75 Prozent der Unternehmen in Deutschland, Österreich und der Schweiz planen, ihre nicht-technischen Mitarbeiter innerhalb von 24 Monaten auf ein mindestens moderates KI-Kompetenzniveau zu bringen. Allerdings fehlt vielen Organisationen eine klare Strategie, wie diese Kompetenz konkret in der täglichen Arbeit umgesetzt wird.
Die Umfrage zeigt, dass KI-Tools in der DACH-Region inzwischen als Standardwerkzeug in Unternehmen angekommen sind — nicht mehr nur für Entwickler und Datenspezialisten, sondern zunehmend auch für kaufmännische, administrative und operative Funktionen.
Für Chief Data Officer bedeutet dies, dass KI-Kompetenz zur organisatorischen Kernkompetenz werden muss.

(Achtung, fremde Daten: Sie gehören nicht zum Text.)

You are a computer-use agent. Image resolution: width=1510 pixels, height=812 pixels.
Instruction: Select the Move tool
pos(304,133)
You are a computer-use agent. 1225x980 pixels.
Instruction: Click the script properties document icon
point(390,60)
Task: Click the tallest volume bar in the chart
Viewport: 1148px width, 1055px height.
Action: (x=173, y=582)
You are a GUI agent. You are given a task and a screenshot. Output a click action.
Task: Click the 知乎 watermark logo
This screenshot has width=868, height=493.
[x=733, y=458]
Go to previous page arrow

Die Erwartung, dass über 25 Prozent der eigenen Mitarbeiter bis zur Jahresmitte 2026 solide KI-Grundkenntnisse haben, erfordert eine kohärente Qualifizierungsstrategie — von Trainingsformaten über Rollenmodelle bis zur Definition von Use Cases im jeweiligen Funktionsbereich.
Das zentrale Problemfeld liegt in der Umsetzungslücke: Während Unternehmen das Ziel formulieren, fehlt der konkrete Weg, wie KI-Arbeitstechniken in Vertrieb, HR, Finance oder Marketing tatsächlich produktiv gelebt werden. CDOs sollten daher zeitnah klären, welche KI-Tools für welche Rollen praktisch einsetzbar sind, wo Use-Case-Designs mit dem Business erforderlich sind, und welche Governance-Strukturen (etwa im Umgang mit proprietären Daten) etabliert werden müssen.